Interview mit Marleen Schaper, 22 Jahre alt, ist seit  2016 an der Berufsbildenden Schule in Uslar und beendet ihre Ausbildung zur Heilerziehungspflegerin  im Juli 2019.

Wie sind Sie auf die Idee gekommen, einen sozialen Beruf zu erlernen?

Seit meiner frühen Kindheit habe ich persönlichen Umgang zu körperlich und geistig beeinträchtigten Menschen innerhalb unserer Familie und auch im Bekanntenkreis. Ich habe hierbei sehr wertvolle Erfahrungen gesammelt und festgestellt, wie wichtig es ist, dass ich für diese Menschen da bin. Die vielen positiven Erlebnisse mit  ihnen, die mich in ihr Herz geschlossen haben, haben meine Überlegungen zur Berufswahl Heilerziehungspflegerin stark beeinflusst. Ich möchte diesen Menschen künftig zur Seite stehen und durch meine Arbeit dazu beitragen, dass ihr Leben noch lebenswerter wird.

Nachdem ich mein Fachabitur abgeschlossen hatte, habe ich ein FSJ an der Schule am Tannenberg (einer Förderschule in Weende) absolviert. Dieses Jahrespraktikum in einer ersten Klasse hat meine vorherige Überlegung zur Berufswahl absolut unterstrichen.
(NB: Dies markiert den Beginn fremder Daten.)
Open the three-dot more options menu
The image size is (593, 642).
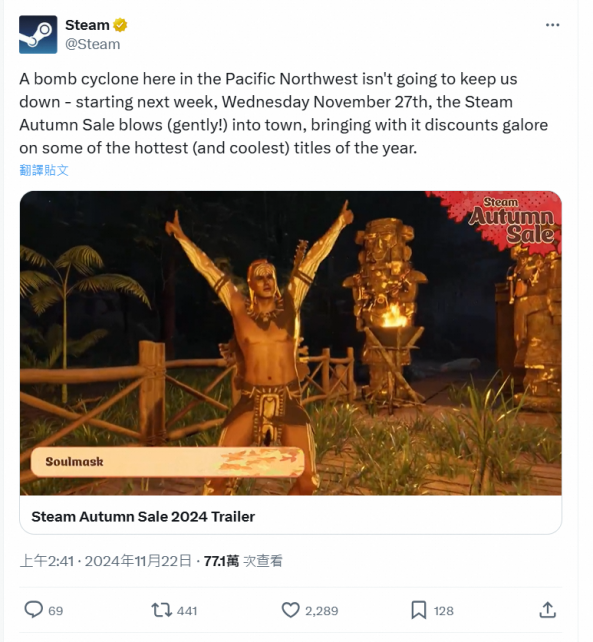click(552, 25)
Seit dem war ich noch fester davon überzeugt Heilerziehungspflege zu erlernen.

Warum haben Sie sich die BBS Uslar ausgesucht und was gefällt Ihnen dort?

Meine Kollegen der Schule am Tannenberg haben mich auf die BBS in Uslar aufmerksam gemacht, da sie ebenfall dort ihre Ausbildung absolviert haben. Sie haben mir die Schule ans Herz gelegt, da sie kleiner ist als die Berufsschulen in der Umgebung und sich dieser Faktor deutlich auf die Qualität der Ausbildung auswirkt.

  • Kleinere Klassen
  • Die volle Aufmerksamkeit der Dozenten
  • Jeder kennt Jeden
  • Abwechlung durch das duale Konzept

Was gefällt Ihnen nicht an der Ausbildung?

Ärgerlich ist es, dass wir Schulgeld bezahlen müssen. Jedoch ist der zu zahlende Preis im Vergleich zu anderen Berufsschulen noch völlig human.

Wo sehen Sie sich in 5 Jahren?

Nach der Ausbildung suche ich mir natürlich einen Job. Allerdings möchte ich nach meiner Probezeit ein Fernstudium zur Heilpädagogin beginnen. In 5 Jahren möchte ich dieses Studium auf jeden Fall abgeschlossen haben und glücklich in dem Berufsfeld arbeiten. Wer weiß, vielleicht erfüllt sich irgendwann der Traum von einer eigenen Heilpädagogischen Einrichtung.